Il commento del direttore
Remo Vangelista
E’ un periodo di grande fermento nel mercato del trasporto aereo statunitense. Come già successo in passato, a partire dalla crisi post 11 Settembre, a fronte di un settore in difficoltà, le compagnie provano a reagire stravolgendo regole ormai consolidate e guardando alle possibilità di unire le forze per creare soggetti ancora più forti puntando ai merger. Una tendenza che coinvolge sia le major sia le compagnie low cost, con queste ultime che hanno iniziato a rivedere il proprio modello di business a fronte di un deciso cambio della domanda. Tracciando una rotta che, come già successo nel passato, potrebbe coinvolgere anche altri mercati.

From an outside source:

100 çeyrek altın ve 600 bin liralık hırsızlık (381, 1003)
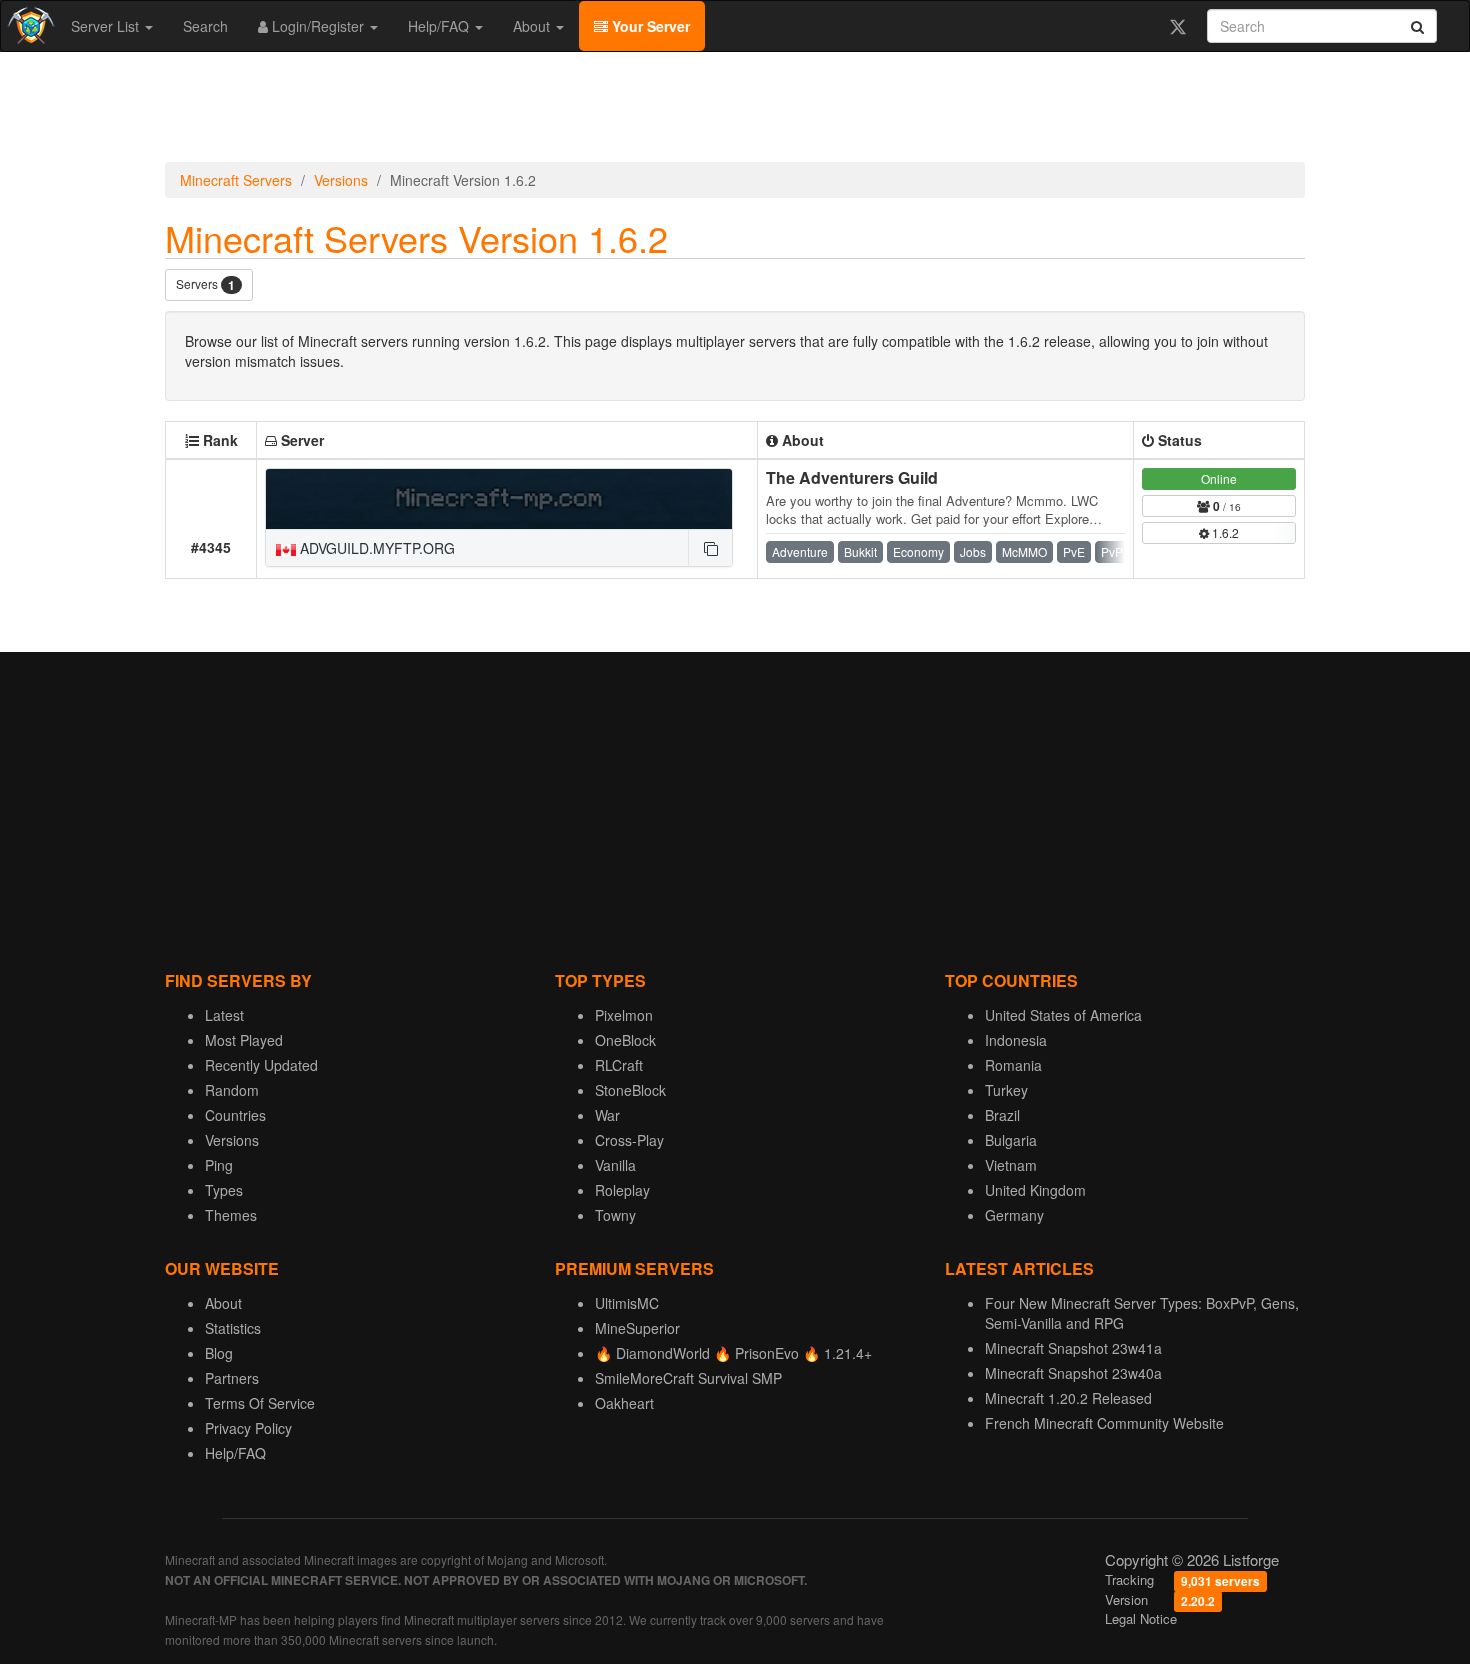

L’aspetto per certi versi più clamoroso è quello che coinvolge i vettori low cost, a partire dalla madre di questo modello di business, vale a dire Southwest: alla fine dello scorso anno avevano fatto scalpore le dichiarazioni del presidente e ceo Bob Jordan, che aveva annunciato come l’ultra low cost inventato dal colosso Usa non rispondeva più ormai alle richieste del mercato americano, dove la ricerca del prezzo più basso non era più la priorità del viaggiatore medio. Che anzi si stava interessando ai servizi aggiuntivi di livello premium, per volare con il massimo comfort. Un cambio di rotta che vedrà la luce a livello pratico nei prossimi mesi, ma che è stato accompagnato anche da un altro business: gli accordi con vettori a lungo raggio per offrire voli in connessione oltre gli hub di riferimento.
Le ultime novità
Il trend non è stato ignorato dalla concorrenza: a partire da JetBlue che negli ultimi due anni ha rivoluzionato l’offerta, lanciando prima i voli diretti sull’Europa (Italia compresa) e poi inserendo sui propri aeromobili la first class anche nei voli domestici, come già fatto in precedenza da Delta e United. A ruota è poi arrivata Alaska Airlines che ha scelto Roma come prima destinazione oltre Oceano da Seattle.
Diverso invece il discorso legato ai merger, che al momento non sembrano incontrare i favori dei diretti interessati e, probabilmente, dell’intero settore. Dopo l’11 settembre il ricorso al Chapter 11 da parte di molte compagnie aveva favorito un processo di aggregazione che aveva visto l’assorbimento di realtà come Continental in United e di Us Airways in American, portando così alla creazione di un polo di tre major, United, American e Delta.
United in prima fila
L’ultimo anno è stata poi United a cercare un nuovo scossone: il tentativo di fusione con American è ormai noto, con il rifiuto di AA avvenuto nel giro di poche settimane, ma è anche notizia delle ultime ore, lanciata dal Wall Street Journal, che il ceo Scott Kirby in precedenza aveva approcciato, inutilmente, anche Delta. Un chiaro tentativo da parte di United di diventare la numero uno a livello mondiale, tentativo al momento senza successo. Così come senza successo è stato il tentativo di unire due realtà low cost del calibro di Frontier e Spirit, che ha portato poi al fallimento della seconda.
Segnali, come detto, di un mercato in evoluzione, come su altri piani sta succedendo in Europa con le azioni dei tre gruppi maggiori (Lufthansa, Air France-Klm e Iag) alla ricerca di un ampliamento del proprio raggio d’azione con altri vettori del Vecchio Continente. Uno scenario interessante che merita grande attenzione.